▸ **Stored data entries**

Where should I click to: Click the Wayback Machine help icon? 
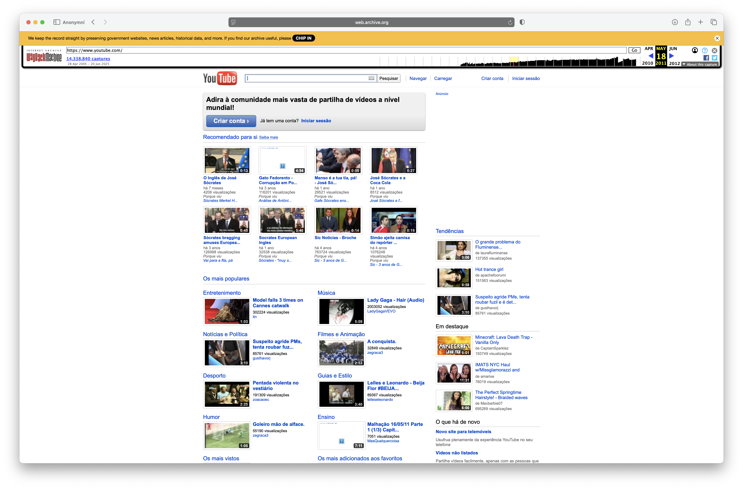tap(705, 50)
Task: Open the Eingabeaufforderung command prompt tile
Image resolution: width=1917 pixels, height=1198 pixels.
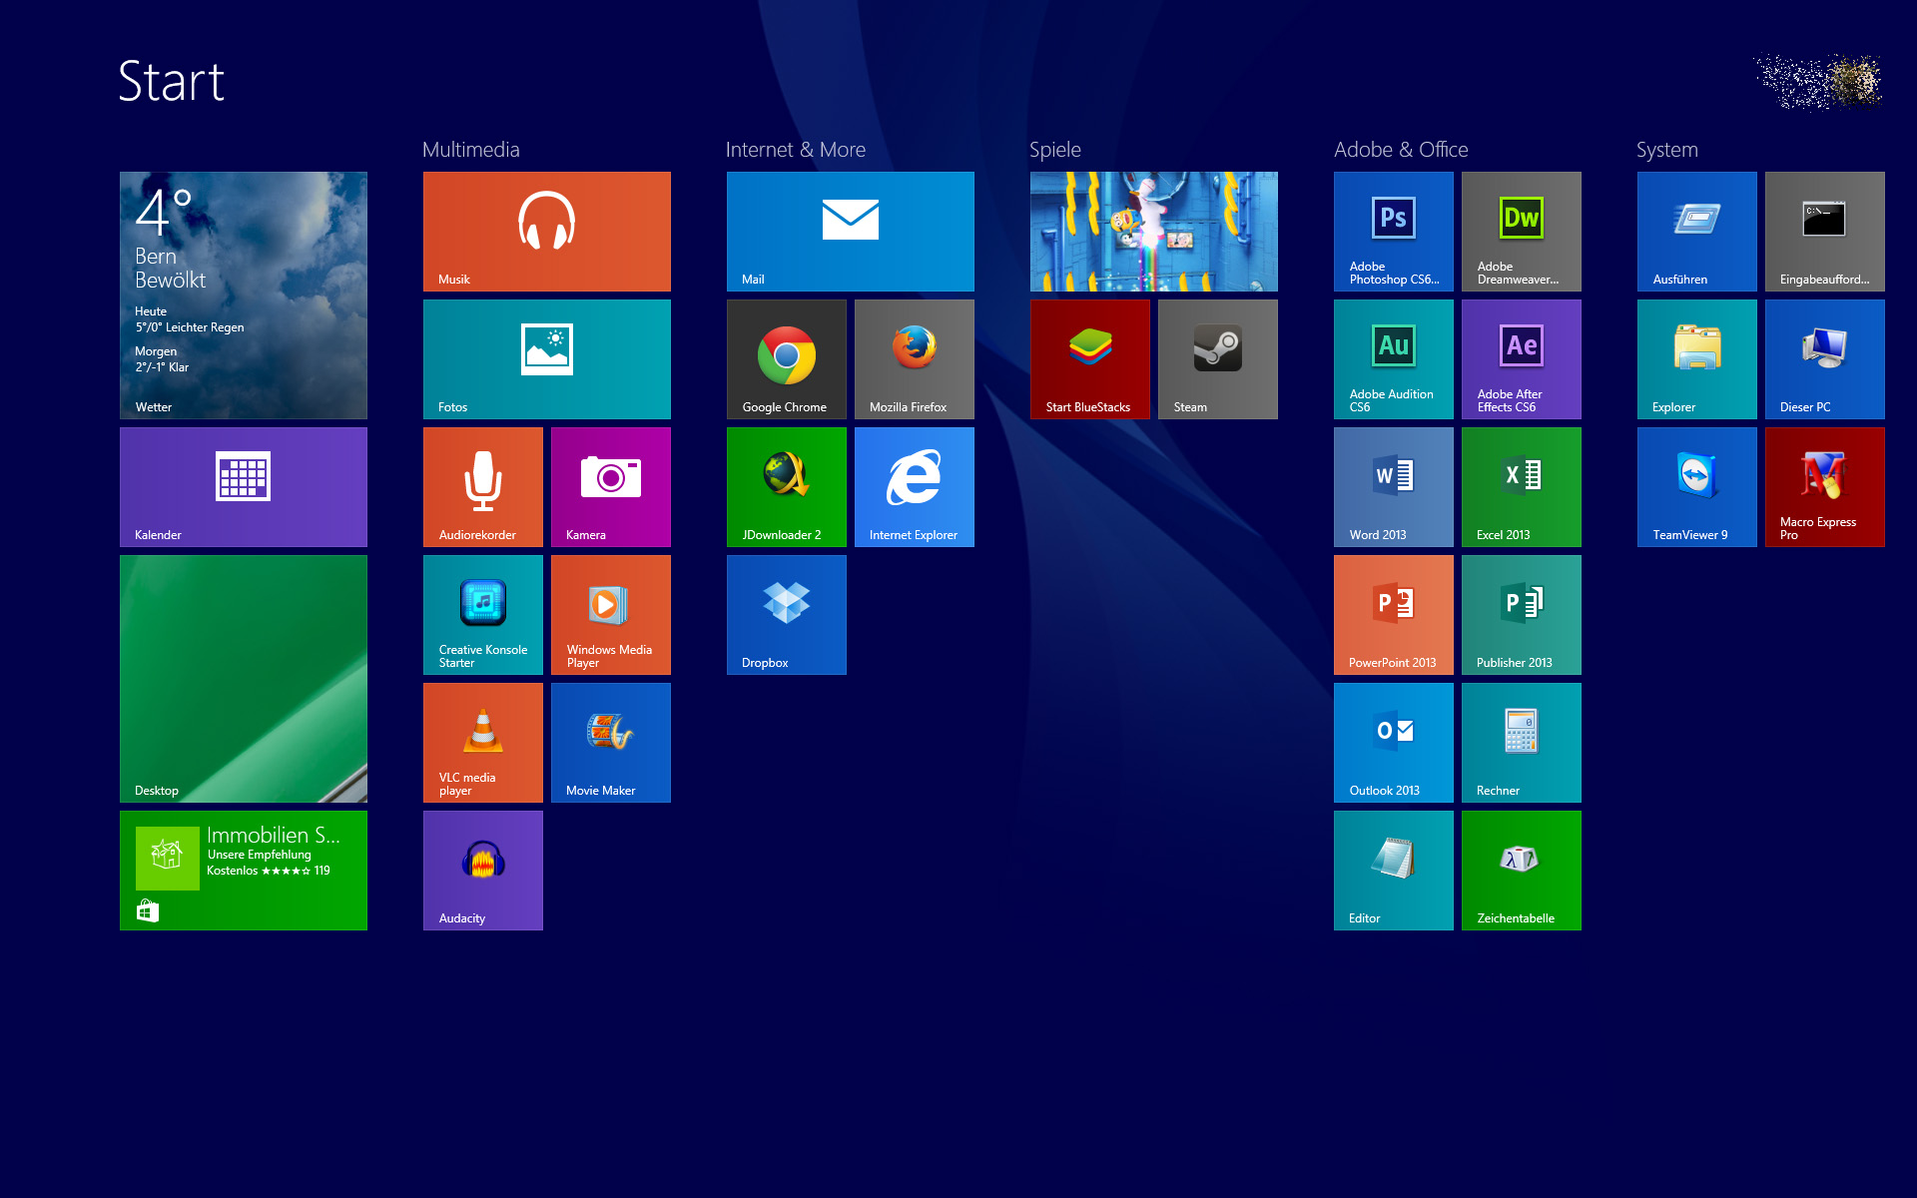Action: coord(1824,232)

▸ **WORK REQUEST**
Quote, without alteration, the lines running from the line containing "Image resolution: width=1917" to the last line of the entries, and include no pictures.

▸ **RESPONSE BOX**
Image resolution: width=1917 pixels, height=1198 pixels.
Action: coord(1824,232)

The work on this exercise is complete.